Küresel reasürans şirketi Swiss Re’nin verilerine göre geçen yıl sel kaynaklı küresel ekonomik kayıplar 82 milyar dolar olarak gerçekleşirken sigortalı zararları 20 milyar doların biraz üzerinde gerçekleşti. Bu durum sel risklerinin yüzde 75’inin sigortasız kaldığını ortaya koyuyor. Bu sadece seldeki tablo. 2021’deki tüm doğal afetlerin 270 milyar dolarlık bir küresel ekonomik kayba yol açtığını ve 111 milyar dolarlık sigortalı zararına neden olduğunu görüyoruz.

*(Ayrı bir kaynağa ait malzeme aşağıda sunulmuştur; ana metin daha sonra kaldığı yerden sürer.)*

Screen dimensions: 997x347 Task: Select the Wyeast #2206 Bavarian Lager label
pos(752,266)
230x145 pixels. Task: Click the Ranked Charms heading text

Küresel iklim krizi tüm dünyayı her geçen gün daha fazla tehdit ediyor. İklim krizi kaynaklı doğal afetler ve aşırı hava olayları giderek şiddetini artırıyor. Başta seller olmak üzere doğal afetlerden kaynaklanan rekor düzeyde sigortalı kayıplarına rağmen küresel koruma açığı da büyümeye devam ediyor. Bu yılın ilk çeyreğinde Doğu Avustralya’daki büyük sel ve yangın, yıkıma ve önemli sigorta kayıplarına neden oldu.
Swiss Re bu tablonun acil olarak harekete geçmenin önemini gösterdiği görüşünde. Sellerden kaynaklanan kayıpların giderek daha belirgin hale geldiğine dikkat çeken kurum, coğrafi olarak bu kayıplardaki durumu şöyle ortaya koyuyor: “Sel kayıplarının yalnızca yüzde 5’i gelişmekte olan piyasalarda, yüzde 34’ü gelişmiş ekonomilerde sigortalı. Selden korunmada en büyük boşluk Asya’da. Buradaki ekonomik kayıpların sadece yüzde 7’si sigorta kapsamında. Buna karşılık Avrupa’da sel kayıplarının yüzde 34’ü sigortalı.”

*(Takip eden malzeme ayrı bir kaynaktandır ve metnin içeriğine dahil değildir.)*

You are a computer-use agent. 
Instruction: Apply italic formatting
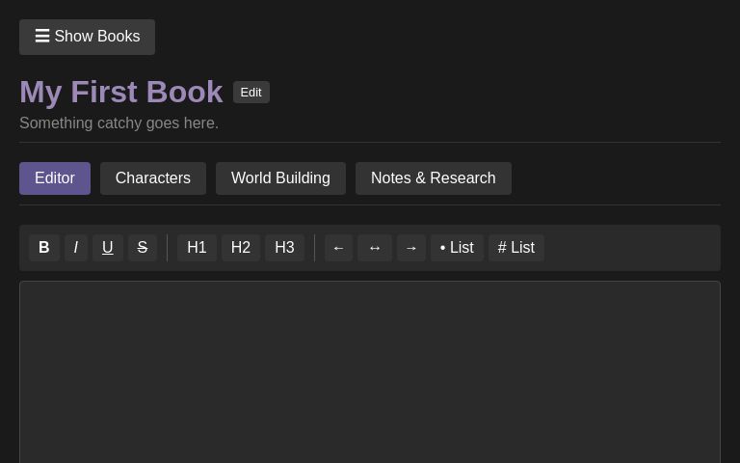tap(76, 248)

İklim krizi giderek ağırlaşırken ortaya çıkan küresel görünüm sigorta şirketlerinin sorumluluklarını artırıyor. Baskılar daha fazla hissediliyor ve iklim kriziyle mücadele etmek sektör için giderek daha öncelikli bir konu haline geliyor. Dünyanın önde gelen fintech şirketlerinden FIS Global de iklim kriziyle mücadele etmenin sigorta sektörü için neden önemli olduğu konusunda bir çalışma yapmış.Burada ortaya konulan trendlerden birkaçını sizlerle paylaşmak istiyorum.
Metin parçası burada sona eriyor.